• _Task description_
Please write out exactly the lines of the data below from the line holding "Sem categoria (46, 1903)" through the line holding "julho 2022 (40, 1247)", and leave out the rest.

Dataset records Start Marker

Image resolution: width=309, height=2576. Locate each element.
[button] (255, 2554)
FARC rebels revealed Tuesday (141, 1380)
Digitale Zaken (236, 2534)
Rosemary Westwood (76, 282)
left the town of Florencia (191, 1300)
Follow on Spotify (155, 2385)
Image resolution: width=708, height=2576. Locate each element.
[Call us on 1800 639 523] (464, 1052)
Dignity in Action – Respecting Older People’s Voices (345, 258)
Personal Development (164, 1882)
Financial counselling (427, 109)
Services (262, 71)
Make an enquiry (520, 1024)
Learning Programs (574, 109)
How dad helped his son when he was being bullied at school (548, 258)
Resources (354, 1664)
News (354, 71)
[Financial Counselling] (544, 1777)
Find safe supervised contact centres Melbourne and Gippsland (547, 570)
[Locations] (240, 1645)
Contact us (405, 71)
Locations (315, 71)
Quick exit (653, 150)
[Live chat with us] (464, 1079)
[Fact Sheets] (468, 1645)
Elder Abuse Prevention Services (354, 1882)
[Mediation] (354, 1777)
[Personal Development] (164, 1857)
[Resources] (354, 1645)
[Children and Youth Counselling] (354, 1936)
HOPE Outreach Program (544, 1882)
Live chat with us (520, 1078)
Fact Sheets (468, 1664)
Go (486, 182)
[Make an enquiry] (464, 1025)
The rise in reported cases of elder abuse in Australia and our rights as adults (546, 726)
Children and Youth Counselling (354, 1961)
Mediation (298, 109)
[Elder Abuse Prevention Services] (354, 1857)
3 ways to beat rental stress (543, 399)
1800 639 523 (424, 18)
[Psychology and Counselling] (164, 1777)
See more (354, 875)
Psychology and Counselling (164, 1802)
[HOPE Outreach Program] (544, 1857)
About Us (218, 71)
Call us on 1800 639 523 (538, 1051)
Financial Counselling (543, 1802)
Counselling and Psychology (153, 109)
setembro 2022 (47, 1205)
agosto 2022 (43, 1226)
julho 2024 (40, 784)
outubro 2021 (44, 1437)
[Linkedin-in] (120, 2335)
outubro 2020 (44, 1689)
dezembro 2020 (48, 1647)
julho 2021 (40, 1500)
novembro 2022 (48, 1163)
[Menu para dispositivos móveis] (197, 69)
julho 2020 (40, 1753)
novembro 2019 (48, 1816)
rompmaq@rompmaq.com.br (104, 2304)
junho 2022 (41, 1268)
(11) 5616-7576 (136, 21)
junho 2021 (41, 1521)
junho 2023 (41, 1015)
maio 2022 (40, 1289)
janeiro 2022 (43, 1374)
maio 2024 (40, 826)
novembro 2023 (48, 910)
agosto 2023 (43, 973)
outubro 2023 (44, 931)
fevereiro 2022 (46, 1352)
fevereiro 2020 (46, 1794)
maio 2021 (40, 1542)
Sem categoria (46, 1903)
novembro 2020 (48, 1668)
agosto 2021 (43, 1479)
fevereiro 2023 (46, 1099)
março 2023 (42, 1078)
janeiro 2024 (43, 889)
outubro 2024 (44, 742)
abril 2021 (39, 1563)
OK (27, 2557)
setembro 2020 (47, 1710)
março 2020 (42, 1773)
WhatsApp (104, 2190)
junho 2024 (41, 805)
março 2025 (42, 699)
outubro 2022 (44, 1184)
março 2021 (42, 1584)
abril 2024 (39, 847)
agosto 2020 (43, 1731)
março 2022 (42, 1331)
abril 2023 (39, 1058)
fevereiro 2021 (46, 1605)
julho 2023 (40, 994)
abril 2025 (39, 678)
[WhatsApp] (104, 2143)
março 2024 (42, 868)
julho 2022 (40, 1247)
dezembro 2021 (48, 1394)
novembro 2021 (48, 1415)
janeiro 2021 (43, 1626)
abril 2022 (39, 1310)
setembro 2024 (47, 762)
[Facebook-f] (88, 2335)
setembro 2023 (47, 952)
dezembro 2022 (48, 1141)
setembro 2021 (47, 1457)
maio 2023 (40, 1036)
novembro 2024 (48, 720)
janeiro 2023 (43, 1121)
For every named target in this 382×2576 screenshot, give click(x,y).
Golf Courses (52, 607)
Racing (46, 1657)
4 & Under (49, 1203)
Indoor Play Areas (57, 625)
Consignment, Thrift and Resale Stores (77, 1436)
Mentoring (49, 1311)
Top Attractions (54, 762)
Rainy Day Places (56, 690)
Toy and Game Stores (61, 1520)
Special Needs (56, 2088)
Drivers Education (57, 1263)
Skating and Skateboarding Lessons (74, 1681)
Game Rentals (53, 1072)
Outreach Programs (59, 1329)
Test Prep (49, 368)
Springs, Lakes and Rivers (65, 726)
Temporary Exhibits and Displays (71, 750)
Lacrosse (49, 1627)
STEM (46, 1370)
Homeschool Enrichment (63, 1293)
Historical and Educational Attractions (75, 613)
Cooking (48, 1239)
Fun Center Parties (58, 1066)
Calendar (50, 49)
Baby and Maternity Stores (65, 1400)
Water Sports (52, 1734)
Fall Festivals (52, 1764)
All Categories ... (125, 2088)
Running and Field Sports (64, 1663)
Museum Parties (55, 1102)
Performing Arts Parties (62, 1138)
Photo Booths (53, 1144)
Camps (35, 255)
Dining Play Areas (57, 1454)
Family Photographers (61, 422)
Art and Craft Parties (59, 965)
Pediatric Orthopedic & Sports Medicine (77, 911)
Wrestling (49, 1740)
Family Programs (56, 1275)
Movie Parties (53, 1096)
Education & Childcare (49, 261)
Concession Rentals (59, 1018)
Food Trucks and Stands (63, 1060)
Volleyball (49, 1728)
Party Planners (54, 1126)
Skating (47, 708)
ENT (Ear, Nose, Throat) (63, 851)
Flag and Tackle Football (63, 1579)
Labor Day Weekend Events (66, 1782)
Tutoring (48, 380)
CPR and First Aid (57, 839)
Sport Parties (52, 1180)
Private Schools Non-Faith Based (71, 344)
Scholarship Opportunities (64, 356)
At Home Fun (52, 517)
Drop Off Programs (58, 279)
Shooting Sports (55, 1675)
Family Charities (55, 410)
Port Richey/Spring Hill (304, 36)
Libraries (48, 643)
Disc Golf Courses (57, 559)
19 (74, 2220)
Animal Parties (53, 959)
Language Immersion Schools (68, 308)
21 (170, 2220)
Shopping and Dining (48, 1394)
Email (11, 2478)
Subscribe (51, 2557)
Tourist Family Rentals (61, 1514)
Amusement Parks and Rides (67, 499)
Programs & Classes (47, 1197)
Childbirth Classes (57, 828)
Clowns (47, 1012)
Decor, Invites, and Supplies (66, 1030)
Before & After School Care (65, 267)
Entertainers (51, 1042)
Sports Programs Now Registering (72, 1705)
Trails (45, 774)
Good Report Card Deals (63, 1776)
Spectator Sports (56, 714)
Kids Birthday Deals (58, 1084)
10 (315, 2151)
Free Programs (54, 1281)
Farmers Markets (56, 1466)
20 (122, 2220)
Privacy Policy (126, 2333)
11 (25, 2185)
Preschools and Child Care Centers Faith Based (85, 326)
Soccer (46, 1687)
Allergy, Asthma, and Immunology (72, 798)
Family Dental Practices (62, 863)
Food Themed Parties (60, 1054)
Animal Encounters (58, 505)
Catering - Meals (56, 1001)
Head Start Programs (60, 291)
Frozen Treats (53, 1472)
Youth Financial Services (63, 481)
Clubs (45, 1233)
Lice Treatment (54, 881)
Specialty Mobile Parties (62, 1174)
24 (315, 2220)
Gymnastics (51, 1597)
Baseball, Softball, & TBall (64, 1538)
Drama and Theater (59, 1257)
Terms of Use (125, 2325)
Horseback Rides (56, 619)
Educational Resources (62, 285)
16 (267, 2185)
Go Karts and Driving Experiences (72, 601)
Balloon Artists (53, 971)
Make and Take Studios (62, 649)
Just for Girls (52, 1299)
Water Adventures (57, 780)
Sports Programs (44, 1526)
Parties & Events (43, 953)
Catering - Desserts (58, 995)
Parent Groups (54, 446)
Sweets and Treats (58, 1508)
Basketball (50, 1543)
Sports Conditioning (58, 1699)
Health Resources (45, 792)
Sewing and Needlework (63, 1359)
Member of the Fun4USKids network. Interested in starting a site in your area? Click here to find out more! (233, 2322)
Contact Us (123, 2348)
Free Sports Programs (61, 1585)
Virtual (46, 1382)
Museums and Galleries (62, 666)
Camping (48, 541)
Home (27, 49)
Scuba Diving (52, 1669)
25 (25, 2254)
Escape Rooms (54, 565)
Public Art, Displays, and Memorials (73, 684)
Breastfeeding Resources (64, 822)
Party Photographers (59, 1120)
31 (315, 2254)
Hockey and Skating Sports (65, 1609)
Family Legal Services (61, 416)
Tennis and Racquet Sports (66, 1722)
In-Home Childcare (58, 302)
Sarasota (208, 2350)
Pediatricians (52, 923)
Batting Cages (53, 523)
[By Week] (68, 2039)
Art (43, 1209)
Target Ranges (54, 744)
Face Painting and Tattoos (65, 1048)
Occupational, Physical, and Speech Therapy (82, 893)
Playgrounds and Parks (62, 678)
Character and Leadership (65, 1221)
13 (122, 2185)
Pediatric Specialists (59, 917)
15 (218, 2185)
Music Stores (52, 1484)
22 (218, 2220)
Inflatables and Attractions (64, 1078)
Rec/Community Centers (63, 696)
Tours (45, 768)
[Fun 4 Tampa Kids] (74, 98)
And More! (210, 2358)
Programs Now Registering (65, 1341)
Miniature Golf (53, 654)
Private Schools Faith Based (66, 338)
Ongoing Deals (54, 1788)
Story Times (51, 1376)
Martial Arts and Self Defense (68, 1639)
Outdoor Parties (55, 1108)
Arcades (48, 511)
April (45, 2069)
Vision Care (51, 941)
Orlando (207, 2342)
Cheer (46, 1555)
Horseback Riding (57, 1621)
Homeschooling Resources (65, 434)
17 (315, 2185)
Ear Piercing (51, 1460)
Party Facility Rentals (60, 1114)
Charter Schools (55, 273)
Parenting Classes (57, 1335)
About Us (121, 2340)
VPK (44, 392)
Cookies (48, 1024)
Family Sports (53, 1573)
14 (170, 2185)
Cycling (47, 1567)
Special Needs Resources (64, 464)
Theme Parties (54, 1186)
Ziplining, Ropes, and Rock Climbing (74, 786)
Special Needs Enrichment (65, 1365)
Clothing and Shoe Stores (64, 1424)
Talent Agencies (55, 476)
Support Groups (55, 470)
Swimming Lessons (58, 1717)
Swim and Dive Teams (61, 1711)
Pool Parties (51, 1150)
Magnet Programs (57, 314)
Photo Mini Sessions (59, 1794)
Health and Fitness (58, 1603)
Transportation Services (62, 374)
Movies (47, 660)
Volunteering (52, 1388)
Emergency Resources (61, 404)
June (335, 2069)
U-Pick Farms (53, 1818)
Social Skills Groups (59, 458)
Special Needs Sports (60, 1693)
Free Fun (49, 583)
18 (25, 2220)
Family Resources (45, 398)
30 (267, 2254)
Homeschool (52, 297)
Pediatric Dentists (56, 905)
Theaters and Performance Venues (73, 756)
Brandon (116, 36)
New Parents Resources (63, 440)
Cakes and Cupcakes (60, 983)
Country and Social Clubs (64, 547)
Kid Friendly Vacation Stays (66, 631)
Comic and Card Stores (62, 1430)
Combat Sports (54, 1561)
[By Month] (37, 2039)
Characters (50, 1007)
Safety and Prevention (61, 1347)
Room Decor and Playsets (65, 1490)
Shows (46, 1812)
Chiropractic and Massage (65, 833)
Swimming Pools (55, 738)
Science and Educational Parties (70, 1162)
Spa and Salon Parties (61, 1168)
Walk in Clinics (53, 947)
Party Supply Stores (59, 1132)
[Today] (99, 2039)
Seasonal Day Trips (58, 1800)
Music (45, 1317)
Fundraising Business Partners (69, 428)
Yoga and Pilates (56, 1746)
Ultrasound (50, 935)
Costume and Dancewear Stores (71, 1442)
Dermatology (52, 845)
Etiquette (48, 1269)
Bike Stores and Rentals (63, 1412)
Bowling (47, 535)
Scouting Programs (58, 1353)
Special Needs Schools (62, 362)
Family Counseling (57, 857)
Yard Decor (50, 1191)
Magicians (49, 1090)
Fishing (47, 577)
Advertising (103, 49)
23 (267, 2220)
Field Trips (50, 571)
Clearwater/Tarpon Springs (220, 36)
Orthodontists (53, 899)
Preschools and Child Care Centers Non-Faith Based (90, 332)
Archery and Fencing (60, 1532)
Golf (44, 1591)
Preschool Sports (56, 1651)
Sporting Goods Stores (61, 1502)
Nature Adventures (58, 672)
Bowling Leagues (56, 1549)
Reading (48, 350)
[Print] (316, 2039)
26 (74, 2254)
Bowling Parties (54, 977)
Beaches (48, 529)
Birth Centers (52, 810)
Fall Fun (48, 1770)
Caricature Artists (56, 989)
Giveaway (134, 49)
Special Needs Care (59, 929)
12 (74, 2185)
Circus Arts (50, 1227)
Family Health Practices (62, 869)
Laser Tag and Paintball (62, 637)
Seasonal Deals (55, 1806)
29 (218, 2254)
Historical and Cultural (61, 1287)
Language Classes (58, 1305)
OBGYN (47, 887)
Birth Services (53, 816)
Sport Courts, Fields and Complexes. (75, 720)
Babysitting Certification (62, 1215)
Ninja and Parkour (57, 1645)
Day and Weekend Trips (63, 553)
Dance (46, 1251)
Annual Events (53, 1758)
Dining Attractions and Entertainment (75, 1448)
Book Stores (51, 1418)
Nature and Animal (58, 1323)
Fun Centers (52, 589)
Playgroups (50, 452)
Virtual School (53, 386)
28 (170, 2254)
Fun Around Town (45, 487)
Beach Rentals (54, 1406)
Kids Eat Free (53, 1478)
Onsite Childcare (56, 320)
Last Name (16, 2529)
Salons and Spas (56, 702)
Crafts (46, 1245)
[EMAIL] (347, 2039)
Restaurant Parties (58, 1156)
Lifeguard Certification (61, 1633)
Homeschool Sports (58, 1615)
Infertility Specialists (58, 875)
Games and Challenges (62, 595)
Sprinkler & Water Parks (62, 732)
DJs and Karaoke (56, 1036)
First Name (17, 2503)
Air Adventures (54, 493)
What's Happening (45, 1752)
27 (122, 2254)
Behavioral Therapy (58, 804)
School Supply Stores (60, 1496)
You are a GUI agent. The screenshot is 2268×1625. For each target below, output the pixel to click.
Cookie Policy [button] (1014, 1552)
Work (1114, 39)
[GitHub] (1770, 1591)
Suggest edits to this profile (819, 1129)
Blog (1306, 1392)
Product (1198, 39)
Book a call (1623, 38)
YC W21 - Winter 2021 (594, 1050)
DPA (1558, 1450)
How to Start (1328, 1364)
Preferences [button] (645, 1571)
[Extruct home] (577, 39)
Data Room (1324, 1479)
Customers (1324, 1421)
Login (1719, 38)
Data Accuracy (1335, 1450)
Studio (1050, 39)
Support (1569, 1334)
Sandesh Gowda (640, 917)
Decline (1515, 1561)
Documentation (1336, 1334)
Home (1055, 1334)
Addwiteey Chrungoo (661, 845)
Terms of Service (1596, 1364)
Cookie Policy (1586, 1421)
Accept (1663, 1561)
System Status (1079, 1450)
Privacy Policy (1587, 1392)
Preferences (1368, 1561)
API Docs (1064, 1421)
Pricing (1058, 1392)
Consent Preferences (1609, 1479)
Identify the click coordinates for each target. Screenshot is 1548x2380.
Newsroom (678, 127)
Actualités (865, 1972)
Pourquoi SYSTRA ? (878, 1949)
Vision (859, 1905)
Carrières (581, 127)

Dataset records End Marker

• _Response_
Sem categoria (46, 1903)
novembro 2020 (48, 1668)
agosto 2021 (43, 1479)
fevereiro 2023 (46, 1099)
março 2023 (42, 1078)
janeiro 2024 (43, 889)
outubro 2024 (44, 742)
abril 2021 (39, 1563)
OK (27, 2557)
setembro 2020 (47, 1710)
março 2020 (42, 1773)
WhatsApp (104, 2190)
junho 2024 (41, 805)
março 2025 (42, 699)
outubro 2022 (44, 1184)
março 2021 (42, 1584)
abril 2024 (39, 847)
agosto 2020 (43, 1731)
março 2022 (42, 1331)
abril 2023 (39, 1058)
fevereiro 2021 (46, 1605)
julho 2023 (40, 994)
abril 2025 (39, 678)
[WhatsApp] (104, 2143)
março 2024 (42, 868)
julho 2022 (40, 1247)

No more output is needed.